The National Monument of Indonesia, also known as Monas, proudly stands at 132 meters in the middle of the Merdeka Square in Gambir, Jakarta. The top of the tower, which is designed like a flame, is enveloped by 35 kilograms of gold foil and is illuminated during the night. Below this flame is an observation deck that gives a commanding view of the landscape. More than a beautiful piece of architecture, the structure is a symbol and reminder of the nation’s struggle to win independence. The tower’s local name, Monas, is a contracted form of the words Monumen Nasional.
The tower was a project of President Sukarno. Driven by a vision to have a united Indonesia, President Sukarno undertook the construction of the monument in the hope of creating a national symbol that would remind all Indonesia about the precious freedom that they have fought for and eventually won. The first president of the nation was known to promote unification among the people, as can be seen in other projects that he supported, such as the Istiqlal Mosque. Although the construction of the Monas began in 1961, it was not until 1975 that it was completed.
The National Monument can be reached through the northern part of the Merdeka Square. At the base of the tower, you will see the National History Museum, which occupies an area of 6,400 square meters. The museum, from its floor to its walls and pillars, is covered in marble. It features 51 dioramas showing important historical events from prehistoric Indonesia until the time of the New Order.
You will find an underground passageway at the base of the tower that leads to the outer yard. The walls of the outer yard are designed with relief sculptures that depict important events that occurred in Indonesia starting from the time of the Majapahit Empire. Events involving the colonial times are also included, as well as Indonesia’s proclamation of independence, the installation of President Sukarno, and the eventual government transition to President Suharto.
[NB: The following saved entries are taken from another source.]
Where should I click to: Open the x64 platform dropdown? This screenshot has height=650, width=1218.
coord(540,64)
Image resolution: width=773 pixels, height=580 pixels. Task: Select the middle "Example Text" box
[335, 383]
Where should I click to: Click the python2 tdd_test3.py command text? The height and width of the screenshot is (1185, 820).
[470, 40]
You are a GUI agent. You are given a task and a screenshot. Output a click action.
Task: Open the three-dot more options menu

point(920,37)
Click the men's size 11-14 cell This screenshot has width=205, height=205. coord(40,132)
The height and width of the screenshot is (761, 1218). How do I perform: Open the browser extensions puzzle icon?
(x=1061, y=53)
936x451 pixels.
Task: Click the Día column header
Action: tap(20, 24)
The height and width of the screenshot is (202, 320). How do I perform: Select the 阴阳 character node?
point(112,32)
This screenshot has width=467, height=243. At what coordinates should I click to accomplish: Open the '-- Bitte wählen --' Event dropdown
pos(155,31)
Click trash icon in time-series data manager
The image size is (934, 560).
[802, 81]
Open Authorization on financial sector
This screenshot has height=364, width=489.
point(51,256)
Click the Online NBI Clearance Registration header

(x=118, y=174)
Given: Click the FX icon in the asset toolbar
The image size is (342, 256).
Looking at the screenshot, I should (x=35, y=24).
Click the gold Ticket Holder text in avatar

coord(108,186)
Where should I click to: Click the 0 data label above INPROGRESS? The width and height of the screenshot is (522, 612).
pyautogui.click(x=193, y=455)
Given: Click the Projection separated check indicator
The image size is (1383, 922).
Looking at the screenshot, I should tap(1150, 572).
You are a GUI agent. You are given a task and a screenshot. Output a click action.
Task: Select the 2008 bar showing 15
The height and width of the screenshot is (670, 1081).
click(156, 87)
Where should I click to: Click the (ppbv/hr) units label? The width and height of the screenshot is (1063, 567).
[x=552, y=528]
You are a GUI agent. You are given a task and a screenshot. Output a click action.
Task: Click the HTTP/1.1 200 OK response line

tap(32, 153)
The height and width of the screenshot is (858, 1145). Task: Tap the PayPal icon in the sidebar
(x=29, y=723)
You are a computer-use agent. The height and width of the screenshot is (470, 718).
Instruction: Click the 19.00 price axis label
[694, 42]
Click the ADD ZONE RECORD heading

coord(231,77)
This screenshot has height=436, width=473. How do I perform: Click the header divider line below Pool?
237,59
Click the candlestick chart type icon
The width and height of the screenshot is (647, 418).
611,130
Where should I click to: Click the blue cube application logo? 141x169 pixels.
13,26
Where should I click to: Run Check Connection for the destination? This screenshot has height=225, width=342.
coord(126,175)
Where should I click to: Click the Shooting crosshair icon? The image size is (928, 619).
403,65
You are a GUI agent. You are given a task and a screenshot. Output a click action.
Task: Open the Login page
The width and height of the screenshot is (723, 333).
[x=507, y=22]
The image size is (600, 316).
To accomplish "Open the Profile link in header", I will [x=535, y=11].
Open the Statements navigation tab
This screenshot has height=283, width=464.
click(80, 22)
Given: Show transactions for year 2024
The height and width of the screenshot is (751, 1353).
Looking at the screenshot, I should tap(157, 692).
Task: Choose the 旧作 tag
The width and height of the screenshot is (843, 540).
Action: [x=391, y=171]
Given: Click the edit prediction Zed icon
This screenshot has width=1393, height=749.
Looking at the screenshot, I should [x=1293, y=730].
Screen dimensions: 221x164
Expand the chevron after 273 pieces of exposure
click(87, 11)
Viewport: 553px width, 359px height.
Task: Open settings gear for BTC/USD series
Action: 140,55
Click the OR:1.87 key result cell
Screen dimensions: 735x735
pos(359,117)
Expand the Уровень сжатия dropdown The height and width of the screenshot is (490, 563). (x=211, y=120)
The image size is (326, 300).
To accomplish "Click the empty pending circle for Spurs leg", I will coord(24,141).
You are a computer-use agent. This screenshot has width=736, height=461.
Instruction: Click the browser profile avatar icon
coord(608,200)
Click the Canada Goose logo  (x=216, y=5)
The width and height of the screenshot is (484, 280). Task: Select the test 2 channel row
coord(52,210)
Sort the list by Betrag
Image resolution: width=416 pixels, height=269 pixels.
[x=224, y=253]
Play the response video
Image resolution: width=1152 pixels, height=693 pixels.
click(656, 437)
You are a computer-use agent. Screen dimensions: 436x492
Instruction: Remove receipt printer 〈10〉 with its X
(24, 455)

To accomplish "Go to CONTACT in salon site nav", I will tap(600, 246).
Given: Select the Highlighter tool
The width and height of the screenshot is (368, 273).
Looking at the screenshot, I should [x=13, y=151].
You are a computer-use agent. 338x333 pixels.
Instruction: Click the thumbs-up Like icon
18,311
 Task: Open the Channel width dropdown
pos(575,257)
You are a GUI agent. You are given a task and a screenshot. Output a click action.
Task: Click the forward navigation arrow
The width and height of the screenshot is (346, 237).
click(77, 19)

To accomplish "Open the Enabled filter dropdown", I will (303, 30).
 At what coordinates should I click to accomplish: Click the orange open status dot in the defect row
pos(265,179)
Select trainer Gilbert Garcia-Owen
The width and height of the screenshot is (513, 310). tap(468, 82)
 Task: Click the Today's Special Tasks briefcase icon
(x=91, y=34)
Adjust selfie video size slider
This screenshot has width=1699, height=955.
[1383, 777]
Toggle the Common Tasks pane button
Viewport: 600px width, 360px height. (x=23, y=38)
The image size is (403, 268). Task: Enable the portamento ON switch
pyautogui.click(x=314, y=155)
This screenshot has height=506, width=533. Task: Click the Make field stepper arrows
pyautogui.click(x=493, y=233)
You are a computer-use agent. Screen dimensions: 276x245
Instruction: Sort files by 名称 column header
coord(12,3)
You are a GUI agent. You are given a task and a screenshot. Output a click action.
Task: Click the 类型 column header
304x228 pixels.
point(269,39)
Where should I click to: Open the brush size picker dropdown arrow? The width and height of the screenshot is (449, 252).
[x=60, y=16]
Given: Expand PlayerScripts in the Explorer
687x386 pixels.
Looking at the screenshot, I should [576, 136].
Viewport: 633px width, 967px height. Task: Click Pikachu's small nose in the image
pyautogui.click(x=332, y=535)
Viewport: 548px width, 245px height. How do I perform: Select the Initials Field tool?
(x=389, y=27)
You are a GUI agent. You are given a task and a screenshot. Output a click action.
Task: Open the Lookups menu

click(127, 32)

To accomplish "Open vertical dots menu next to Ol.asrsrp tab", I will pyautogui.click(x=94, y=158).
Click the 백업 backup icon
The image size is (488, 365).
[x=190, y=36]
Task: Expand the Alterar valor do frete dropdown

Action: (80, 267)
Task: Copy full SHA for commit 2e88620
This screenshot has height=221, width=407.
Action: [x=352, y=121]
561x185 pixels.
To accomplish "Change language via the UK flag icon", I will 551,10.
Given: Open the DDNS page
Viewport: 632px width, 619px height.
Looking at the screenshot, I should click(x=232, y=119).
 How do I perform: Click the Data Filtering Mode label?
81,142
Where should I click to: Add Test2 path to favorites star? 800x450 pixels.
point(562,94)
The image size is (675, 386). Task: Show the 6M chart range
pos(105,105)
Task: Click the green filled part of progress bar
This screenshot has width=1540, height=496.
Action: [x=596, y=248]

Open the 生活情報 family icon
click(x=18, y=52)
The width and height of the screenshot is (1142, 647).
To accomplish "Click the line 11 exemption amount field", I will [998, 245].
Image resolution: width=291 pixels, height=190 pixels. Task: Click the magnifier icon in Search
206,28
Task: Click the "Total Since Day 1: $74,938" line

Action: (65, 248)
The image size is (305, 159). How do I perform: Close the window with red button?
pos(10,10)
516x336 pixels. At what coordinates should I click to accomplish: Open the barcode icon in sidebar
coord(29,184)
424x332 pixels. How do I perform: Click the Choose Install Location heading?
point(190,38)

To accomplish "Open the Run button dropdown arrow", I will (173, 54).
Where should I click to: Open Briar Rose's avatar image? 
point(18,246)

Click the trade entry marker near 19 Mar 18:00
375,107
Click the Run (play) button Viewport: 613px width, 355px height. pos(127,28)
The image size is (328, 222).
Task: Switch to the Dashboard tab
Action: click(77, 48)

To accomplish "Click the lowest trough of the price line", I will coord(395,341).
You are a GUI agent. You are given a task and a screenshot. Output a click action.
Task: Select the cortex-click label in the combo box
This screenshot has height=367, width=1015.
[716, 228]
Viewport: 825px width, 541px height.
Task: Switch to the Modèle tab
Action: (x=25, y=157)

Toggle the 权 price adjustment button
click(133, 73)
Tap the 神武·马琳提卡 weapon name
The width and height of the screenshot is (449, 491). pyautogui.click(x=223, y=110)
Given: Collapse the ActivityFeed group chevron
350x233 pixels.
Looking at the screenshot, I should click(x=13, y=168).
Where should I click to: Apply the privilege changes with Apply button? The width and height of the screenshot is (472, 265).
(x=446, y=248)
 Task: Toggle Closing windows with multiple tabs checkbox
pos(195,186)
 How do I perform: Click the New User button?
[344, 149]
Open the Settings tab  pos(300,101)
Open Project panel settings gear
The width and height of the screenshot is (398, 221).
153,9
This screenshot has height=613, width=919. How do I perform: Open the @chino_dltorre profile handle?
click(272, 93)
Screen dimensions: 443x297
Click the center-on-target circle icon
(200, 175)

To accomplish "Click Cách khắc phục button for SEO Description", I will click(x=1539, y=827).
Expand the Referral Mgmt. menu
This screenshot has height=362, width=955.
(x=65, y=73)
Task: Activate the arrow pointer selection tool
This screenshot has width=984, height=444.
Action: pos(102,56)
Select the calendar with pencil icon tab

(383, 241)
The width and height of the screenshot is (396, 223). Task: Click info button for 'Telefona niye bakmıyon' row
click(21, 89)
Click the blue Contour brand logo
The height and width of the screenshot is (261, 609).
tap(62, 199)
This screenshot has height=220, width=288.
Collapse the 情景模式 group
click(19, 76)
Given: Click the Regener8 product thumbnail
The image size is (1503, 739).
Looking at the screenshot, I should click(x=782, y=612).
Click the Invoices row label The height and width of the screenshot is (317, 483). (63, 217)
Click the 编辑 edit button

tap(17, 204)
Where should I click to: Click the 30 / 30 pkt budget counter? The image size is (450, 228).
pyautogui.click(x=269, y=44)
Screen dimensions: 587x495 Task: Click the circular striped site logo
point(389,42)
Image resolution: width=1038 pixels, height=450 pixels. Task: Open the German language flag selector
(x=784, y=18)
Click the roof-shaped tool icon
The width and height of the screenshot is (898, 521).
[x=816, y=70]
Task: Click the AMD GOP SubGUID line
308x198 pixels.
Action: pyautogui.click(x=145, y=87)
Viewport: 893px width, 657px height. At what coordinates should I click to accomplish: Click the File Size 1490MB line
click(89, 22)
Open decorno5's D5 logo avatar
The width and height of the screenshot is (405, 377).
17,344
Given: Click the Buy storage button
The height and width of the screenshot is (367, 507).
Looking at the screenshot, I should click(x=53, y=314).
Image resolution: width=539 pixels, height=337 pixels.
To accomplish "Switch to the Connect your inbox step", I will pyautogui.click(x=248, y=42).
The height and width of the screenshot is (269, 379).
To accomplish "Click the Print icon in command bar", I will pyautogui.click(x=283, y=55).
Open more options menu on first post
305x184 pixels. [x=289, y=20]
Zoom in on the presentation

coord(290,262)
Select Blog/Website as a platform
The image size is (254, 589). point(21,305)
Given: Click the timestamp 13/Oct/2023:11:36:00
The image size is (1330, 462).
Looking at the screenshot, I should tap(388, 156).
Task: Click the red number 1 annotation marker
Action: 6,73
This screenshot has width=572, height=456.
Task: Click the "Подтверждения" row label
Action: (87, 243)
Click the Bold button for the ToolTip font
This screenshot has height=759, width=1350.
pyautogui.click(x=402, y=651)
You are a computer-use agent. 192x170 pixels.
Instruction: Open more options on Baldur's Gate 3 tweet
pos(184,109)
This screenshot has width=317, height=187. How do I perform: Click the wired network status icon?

Going up through the base of the National Monument, you will find the Hall of Independence, a room covered in black marble. Inside this hall, a golden door opens to display the original proclamation of independence encased in glass. As you enter the doors, you will hear an actual recording of President Sukarno reading the proclamation, a momentous event that took place in 1945. Also displayed in the Hall of Independence are the National Emblem of Indonesia and a map of the archipelago, which is made of gold.
The Merdeka Square is open from 8 am to 6pm every day while the monument is open from 8 am to 3pm every day except on the last Monday of each month. It is best to take a taxi if you want to go to the National Monument. If you wish to take the bus, you may take the TransJakarta Busway and board buses with the Blok M-Kota Tua route. The monument is near other tourist spots, such as Museum Nasional, the Presidential Palace, and the Golden Chariot Sculpture.